Given the totality of the Board's findings, there is "some evidence" in the record that petitioner's release as of the Board's 2006 decision would have posed an unreasonable risk to public safety. The Board's decision and the Fresno County Superior Court's Order upholding the Board's decision was therefore not contrary to, or an unreasonable application of, clearly established federal law, or based on an unreasonable determination of facts. Because the Board and the state courts' ultimate decisions were supported by "some evidence," there is no need to reach respondent's argument that another standard applies. Accordingly, I recommend the Court find that petitioner's constitutional rights were not violated, that the petition be denied, and that this action be dismissed with prejudice.

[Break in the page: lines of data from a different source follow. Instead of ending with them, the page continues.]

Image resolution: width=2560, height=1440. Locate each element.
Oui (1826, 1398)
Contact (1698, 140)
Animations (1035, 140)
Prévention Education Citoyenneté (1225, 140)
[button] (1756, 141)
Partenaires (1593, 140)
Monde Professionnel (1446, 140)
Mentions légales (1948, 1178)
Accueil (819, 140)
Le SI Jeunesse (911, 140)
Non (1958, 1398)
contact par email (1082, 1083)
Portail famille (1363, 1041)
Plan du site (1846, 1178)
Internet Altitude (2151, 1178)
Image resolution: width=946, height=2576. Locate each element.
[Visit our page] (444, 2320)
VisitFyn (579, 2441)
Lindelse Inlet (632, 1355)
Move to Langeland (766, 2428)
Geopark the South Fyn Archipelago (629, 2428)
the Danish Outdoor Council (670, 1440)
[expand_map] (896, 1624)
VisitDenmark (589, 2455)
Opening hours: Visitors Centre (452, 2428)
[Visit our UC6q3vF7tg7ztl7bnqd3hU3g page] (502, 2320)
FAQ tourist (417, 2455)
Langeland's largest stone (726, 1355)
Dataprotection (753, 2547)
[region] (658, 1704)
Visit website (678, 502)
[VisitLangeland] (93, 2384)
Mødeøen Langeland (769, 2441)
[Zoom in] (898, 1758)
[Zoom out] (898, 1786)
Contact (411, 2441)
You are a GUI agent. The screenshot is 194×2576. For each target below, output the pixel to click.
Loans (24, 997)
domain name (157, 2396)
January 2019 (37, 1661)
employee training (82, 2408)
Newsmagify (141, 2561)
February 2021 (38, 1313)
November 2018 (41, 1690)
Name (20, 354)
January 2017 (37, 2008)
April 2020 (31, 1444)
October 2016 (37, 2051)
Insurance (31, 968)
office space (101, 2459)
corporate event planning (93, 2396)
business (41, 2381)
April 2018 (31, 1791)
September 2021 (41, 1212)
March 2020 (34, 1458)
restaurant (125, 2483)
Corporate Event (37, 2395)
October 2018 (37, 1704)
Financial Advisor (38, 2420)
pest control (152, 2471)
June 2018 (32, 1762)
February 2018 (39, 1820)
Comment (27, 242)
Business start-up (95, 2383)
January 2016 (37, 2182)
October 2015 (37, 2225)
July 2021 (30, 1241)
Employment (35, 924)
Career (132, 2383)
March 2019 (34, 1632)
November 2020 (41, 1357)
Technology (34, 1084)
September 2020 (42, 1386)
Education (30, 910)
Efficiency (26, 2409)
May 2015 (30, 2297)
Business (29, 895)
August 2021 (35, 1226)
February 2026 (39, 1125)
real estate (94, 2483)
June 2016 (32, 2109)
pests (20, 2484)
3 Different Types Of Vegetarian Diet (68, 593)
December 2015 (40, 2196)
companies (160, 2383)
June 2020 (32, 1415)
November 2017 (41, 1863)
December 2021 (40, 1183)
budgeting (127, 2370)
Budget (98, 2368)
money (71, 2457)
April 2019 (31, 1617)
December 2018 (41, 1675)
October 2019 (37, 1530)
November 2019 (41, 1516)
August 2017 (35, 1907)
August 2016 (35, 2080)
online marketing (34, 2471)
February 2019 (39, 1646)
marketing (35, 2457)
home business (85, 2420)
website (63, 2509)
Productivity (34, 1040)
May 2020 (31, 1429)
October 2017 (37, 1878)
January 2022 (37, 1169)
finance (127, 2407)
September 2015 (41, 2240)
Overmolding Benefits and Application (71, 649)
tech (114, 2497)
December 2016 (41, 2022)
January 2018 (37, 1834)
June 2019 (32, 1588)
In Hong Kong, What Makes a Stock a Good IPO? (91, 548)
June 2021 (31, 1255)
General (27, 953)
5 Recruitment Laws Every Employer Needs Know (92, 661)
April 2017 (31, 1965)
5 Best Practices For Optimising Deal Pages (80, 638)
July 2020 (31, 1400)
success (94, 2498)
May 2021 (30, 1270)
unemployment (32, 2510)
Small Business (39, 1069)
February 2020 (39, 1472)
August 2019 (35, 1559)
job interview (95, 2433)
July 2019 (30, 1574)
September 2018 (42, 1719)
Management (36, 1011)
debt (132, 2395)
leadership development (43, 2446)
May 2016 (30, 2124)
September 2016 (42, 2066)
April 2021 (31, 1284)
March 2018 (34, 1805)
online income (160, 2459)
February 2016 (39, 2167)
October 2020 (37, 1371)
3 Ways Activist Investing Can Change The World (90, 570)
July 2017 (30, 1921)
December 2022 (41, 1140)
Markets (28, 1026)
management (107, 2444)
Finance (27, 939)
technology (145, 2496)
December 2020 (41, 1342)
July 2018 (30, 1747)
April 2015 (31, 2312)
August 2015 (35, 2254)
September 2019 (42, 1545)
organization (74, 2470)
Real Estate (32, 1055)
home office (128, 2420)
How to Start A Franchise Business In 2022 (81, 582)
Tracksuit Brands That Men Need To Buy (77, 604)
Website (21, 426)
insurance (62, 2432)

This Report and Recommendation is submitted to the United States District Judge assigned to the case, pursuant to the provisions of 28 U.S.C. § 636(b)(l). Within twenty days after being served with this Report and Recommendation, any party may file written objections with this Court and serve a copy on all parties. Such a document should be captioned "Objections to Magistrate Judge's Report and Recommendation." Failure to file objections within the specified time may waive the right to appeal the District Court's Order. See Martinez v. Ylst, 951 F.2d 1153 (9th Cir. 1991). A proposed order accompanies this Report and Recommendation.